Sí nos puede ayudar el hecho de saber que en tres años se han multiplicado por 15 las escuelas libres en España, pasando de 40 a 600 aproximadamente, y que la neurociencia y el profesorado universitario están abriendo múltiples líneas de investigación en este sentido. Son escuelas en las que los niños y niñas son felices y crecen aprendiendo y en contacto con sus deseos, intereses, necesidades e inquietudes, acompañados por educadores y educadoras cuya intención es respetar sus propios procesos y permitirles desarrollarse desde el conocimiento de si mismos, habiendo explorado sus límites y sus habilidades.

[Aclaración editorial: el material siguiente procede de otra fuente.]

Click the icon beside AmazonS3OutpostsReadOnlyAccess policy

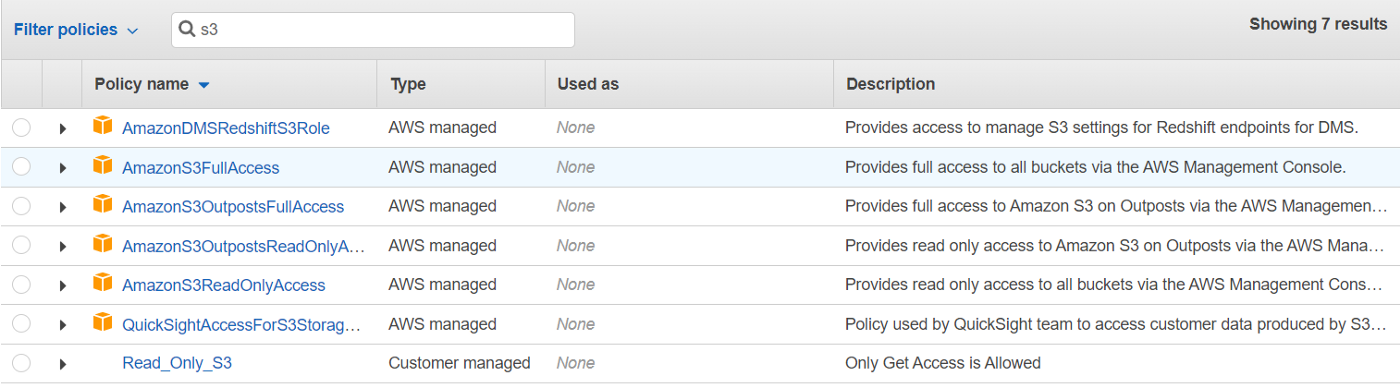[x=103, y=244]
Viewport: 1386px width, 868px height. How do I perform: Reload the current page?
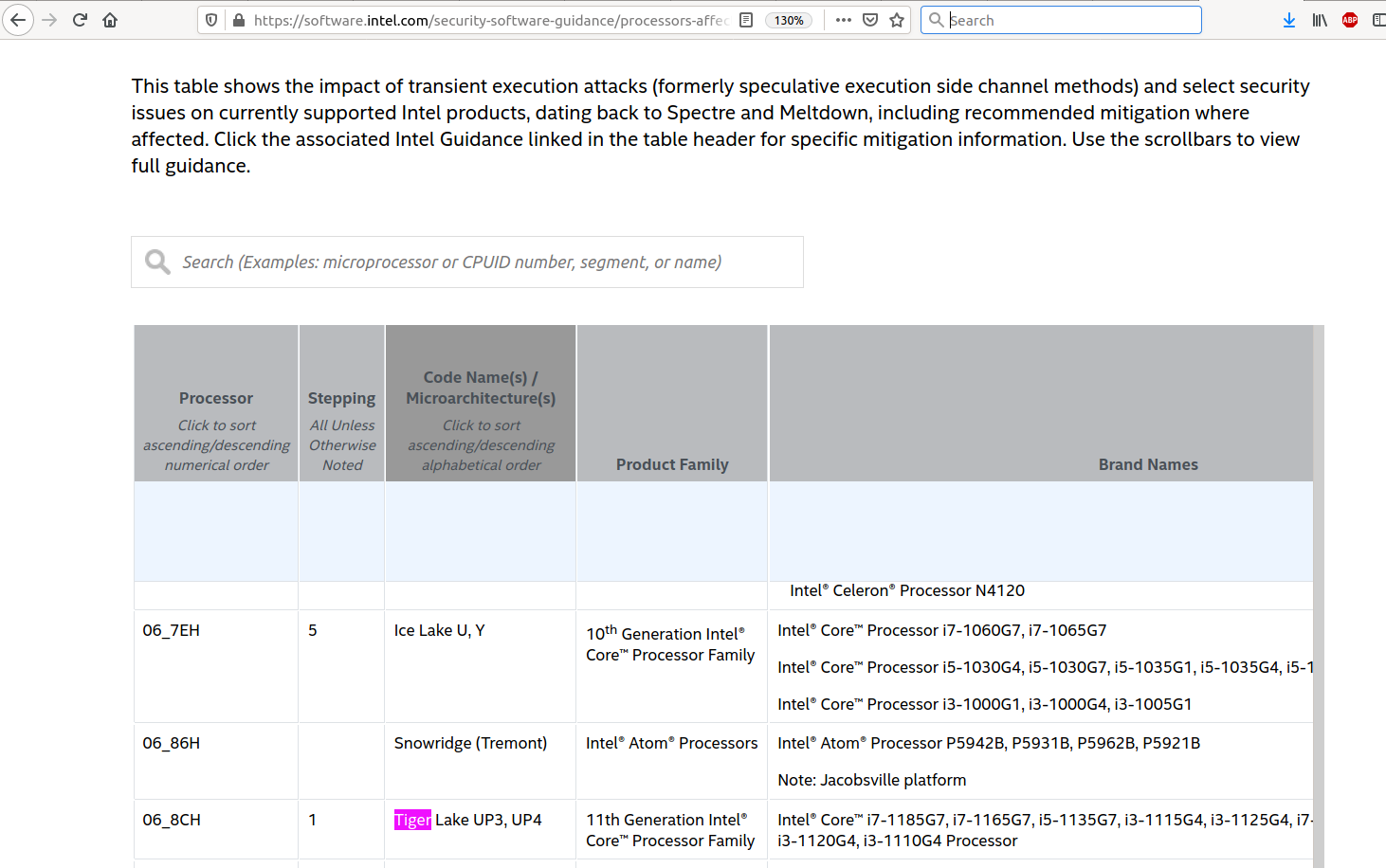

Un compromiso por el cambio

Los vientos del cambio, para serlo, no pueden reproducir el mismo esquema de ejercicio del poder en ningún ámbito de la acción política, y mucho menos en la educación. No es estratégicamente una opción. Una escuela antidemocrática que reproduce las situaciones de dominación y opresión constantemente, desde el ejercicio del poder adulto, traerá una ciudadanía resignada y sumisa, cuando no opresora, en la que ni siquiera el engaño y el robo sean motivos para descabezar a los de la parte alta de la pirámide del poder. Sin embargo, una sociedad cuya ciudadanía esté comprometida con el ejercicio de su acción política y se manifieste responsable de sus actos y omisiones solo saldrá de un espacio educativo en el que se tome conciencia y se haga práctica de ese poder autónomo y de esa responsabilidad desde la primera infancia.

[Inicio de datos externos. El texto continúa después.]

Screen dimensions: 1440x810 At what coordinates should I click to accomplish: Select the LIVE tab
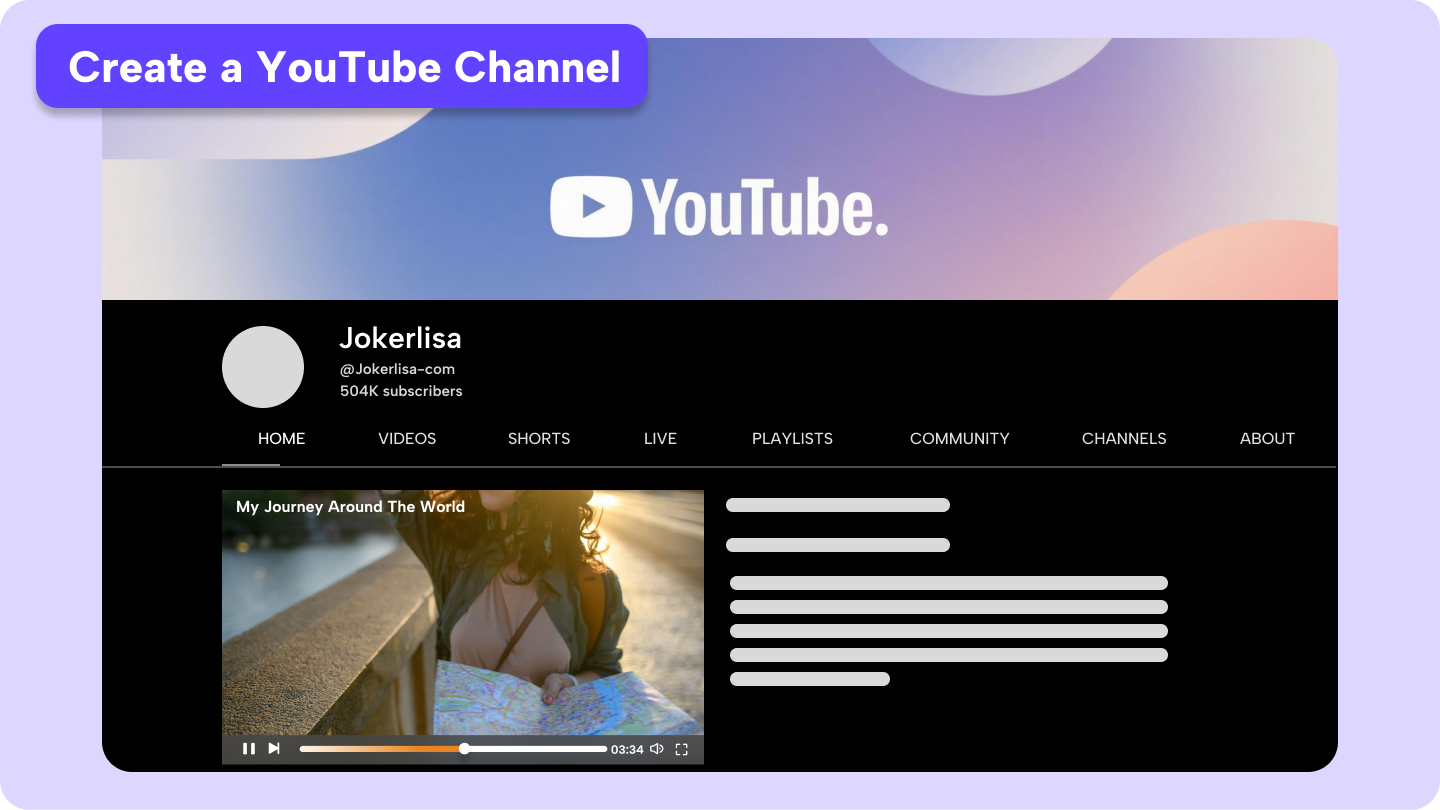coord(660,438)
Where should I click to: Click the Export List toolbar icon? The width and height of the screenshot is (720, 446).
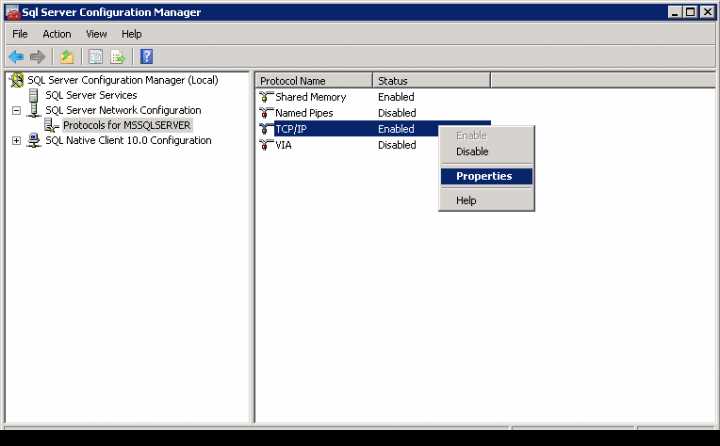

Un cambio de perspectiva que incluya los avances de la neurociencia en cuanto a los procesos de aprendizaje e incluya los principios de la escuela libre en los programas educativos es el aval que necesitamos para asegurarnos de que no habrá marcha atrás en esta nueva forma de vivir en sociedad, de que las nuevas generaciones no van a permitir que se les hurte el futuro  con procesos pseudodemocráticos y de que no se van a conformar con vagas explicaciones sobre lo inevitable de los recortes y la orfandad de la crisis mientas viven el expolio de las cuentas públicas y el enriquecimiento de unas pocas personas cuando otras miles pasan a engrosar el porcentaje de personas en riesgo de exclusión.

El cambio, para que dure, ha de ser profundo más que rápido, ha de ser educativo más que persuasivo, ha de basarse en la pedagogía y no en el marketing. Tal vez de esta forma tardemos una década o más en notar algún cambio, pero cuando el cambio de paradigma llegue lo hará para quedarse; de lo contrario nos durará, con suerte, cuatro años.